Reproduce the rows below verbatim, from the first row up to and including the line that contains "Looking at the screenshot, I should (x=730, y=594).".
··· Input material
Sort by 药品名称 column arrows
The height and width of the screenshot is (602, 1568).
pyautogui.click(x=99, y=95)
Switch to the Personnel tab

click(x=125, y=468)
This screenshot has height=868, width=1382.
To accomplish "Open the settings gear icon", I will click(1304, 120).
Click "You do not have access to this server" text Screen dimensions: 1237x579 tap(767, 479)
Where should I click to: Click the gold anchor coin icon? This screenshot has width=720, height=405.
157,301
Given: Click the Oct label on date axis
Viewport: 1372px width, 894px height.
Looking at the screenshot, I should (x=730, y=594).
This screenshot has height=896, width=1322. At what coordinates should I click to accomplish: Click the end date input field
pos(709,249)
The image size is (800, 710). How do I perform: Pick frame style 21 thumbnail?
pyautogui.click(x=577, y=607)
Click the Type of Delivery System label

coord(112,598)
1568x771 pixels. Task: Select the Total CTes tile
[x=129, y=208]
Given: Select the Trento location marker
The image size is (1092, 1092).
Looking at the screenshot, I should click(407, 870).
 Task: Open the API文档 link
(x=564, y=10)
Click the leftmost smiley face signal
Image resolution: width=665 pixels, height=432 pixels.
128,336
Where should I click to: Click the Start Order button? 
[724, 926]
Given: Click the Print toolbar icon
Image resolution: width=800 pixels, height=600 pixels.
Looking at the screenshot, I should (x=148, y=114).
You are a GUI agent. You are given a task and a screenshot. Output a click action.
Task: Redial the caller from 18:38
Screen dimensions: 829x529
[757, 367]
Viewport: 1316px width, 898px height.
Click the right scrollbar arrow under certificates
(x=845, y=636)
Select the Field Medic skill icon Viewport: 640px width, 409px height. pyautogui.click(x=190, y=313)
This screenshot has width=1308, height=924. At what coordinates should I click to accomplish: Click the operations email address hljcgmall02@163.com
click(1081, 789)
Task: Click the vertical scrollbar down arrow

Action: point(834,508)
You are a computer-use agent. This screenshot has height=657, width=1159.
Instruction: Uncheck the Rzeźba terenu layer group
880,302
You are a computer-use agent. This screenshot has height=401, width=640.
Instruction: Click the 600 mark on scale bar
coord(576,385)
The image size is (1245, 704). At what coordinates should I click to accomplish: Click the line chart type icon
······
• [Result for this task]:
Sort by 药品名称 column arrows
The height and width of the screenshot is (602, 1568).
pyautogui.click(x=99, y=95)
Switch to the Personnel tab

click(x=125, y=468)
This screenshot has height=868, width=1382.
To accomplish "Open the settings gear icon", I will click(1304, 120).
Click "You do not have access to this server" text Screen dimensions: 1237x579 tap(767, 479)
Where should I click to: Click the gold anchor coin icon? This screenshot has width=720, height=405.
157,301
Given: Click the Oct label on date axis
Viewport: 1372px width, 894px height.
Looking at the screenshot, I should (x=730, y=594).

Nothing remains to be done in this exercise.